Heaven seems like a distant reality to really mean anything for me now. “Blessed are you when people insult you, persecute you and [say false things]” (Mt 5:11)? I don’t feel very blessed. Heaven is too far away to really make me feel any better. Did you know that some of the early Christians, some of the first century Christians expected Christ to return in their own lifetime?! Now, we might chuckle a bit as we see the 2000 year gap between us and them with still no second coming. But I think we’ve fallen into the opposite problem. Whereas there was a definite sense of urgency in everything they did – from personal sanctification to worldwide mission work – I think there’s often a sense of apathy in our lives. James makes it clear that the patience he is urging is not to be a comfortable settling down into a rut in expecting a long wait. No! “Be patient and stand firm, because the Lord’s coming is near!” (Jas 5:8). “strengthen your hearts” is a better translation. “Be patient and strengthen your hearts, because the Lord’s coming IS NEAR!” (Jas 5:8). Whether it be 5 minutes from now or 50 years from now, strengthen your heart because the Lord’s coming is near.

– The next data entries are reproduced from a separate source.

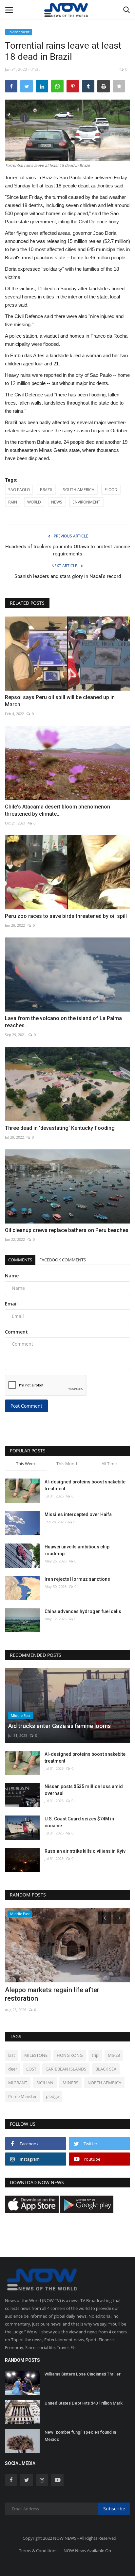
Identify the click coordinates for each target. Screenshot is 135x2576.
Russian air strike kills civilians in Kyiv (85, 1851)
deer (12, 2069)
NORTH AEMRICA (104, 2083)
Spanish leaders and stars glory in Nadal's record (67, 576)
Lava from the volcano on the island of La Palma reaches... (63, 1022)
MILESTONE (36, 2055)
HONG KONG (70, 2055)
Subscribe (114, 2508)
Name (12, 1275)
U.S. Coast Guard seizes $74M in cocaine (79, 1822)
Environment (18, 31)
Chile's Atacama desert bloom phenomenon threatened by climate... (57, 810)
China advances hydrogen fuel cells (83, 1611)
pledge (52, 2096)
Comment (16, 1332)
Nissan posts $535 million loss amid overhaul (84, 1790)
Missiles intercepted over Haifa (78, 1514)
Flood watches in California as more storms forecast (58, 1994)
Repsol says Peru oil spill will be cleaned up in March (60, 701)
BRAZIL (46, 489)
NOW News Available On (87, 2550)
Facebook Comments (62, 1260)
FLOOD (111, 489)
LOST (31, 2069)
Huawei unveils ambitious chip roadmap (77, 1550)
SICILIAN (44, 2083)
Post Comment (26, 1406)
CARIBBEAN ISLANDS (66, 2069)
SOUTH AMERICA (78, 489)
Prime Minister (22, 2096)
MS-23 (114, 2055)
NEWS (56, 502)
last (11, 2055)
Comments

“See how the farmer waits for the land to yield its valuable crop, patiently waiting for the autumn and spring rains” (Jas 5:7). It’s something that even though you don’t see it, it is coming. In that region, the fall rains soften and loosen the soil so the farmer could begin plowing and planting. The spring rains are the heavy showers that come just as the crop is ripening. Just as the farmer cannot schedule rainfall – cannot in any way even cooperate with God in causing it to rain – yet he waits with patient anticipation. And that patience gives him peace because he knows the rain is coming. The crop is coming.
Like the farmer, you’ve seen the signs – wars and rumors of wars, outpouring of the Holy Spirit, salvation preached to all nations. You’ve heard the truth. Although we have no way of knowing when Jesus will return, we never doubt the fact that he will return. At just the right time he will come. At just the right time he will rescue you from all that you suffer, and at just the right time he will make all things right. So, you can be patient in the way you act – God will deal with it. And you can be patient in the way you wait – Jesus will come. This patience, rooted in the certainty of God’s promises, sets you at peace.